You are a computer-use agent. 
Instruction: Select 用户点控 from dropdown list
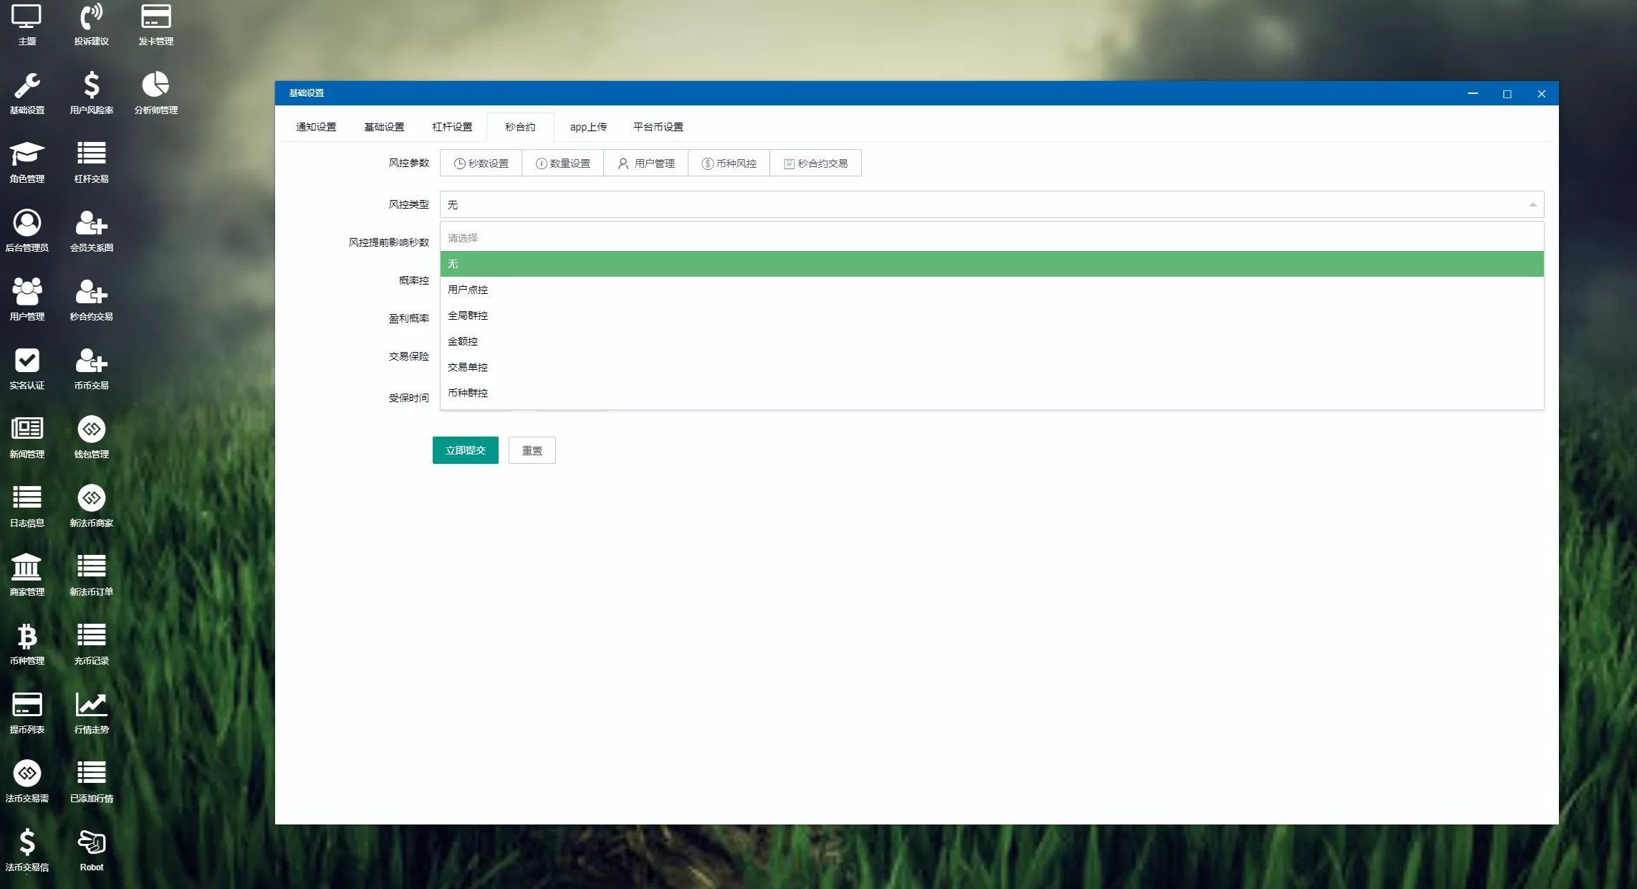(468, 289)
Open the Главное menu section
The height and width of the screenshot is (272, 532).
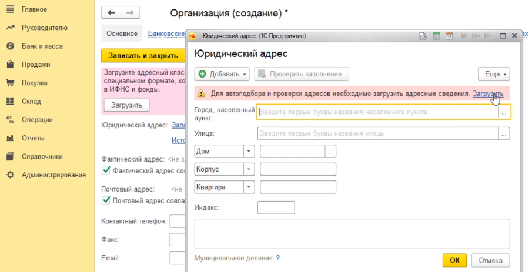point(34,9)
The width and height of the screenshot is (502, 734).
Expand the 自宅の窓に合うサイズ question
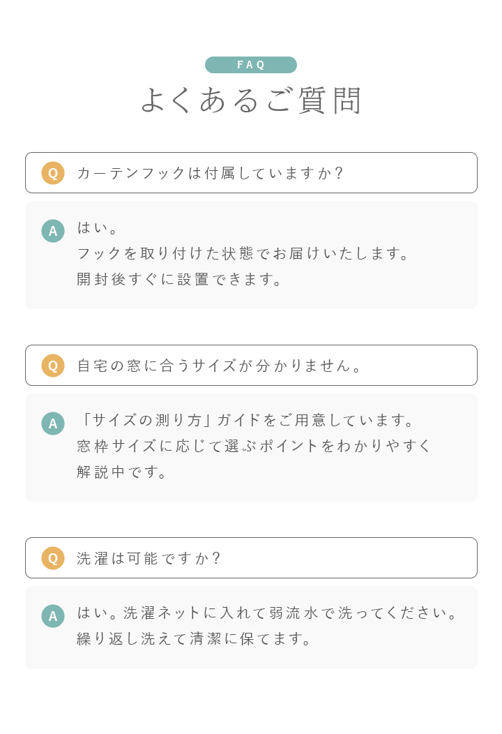click(251, 366)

Directions for this task:
Rewrite every line of the data above, multiplying each coordinate in the answers by 0.5 and rounding to whole numbers, with halves rounded up. Leave the pictures out.

Solution to the exercise:
You are a computer-use agent. 
Instruction: Select 用户点控 from dropdown list
(234, 145)
Open the Главное menu section
The height and width of the screenshot is (272, 532).
point(17,5)
The width and height of the screenshot is (502, 734).
Expand the 自宅の窓に合うサイズ question
click(126, 183)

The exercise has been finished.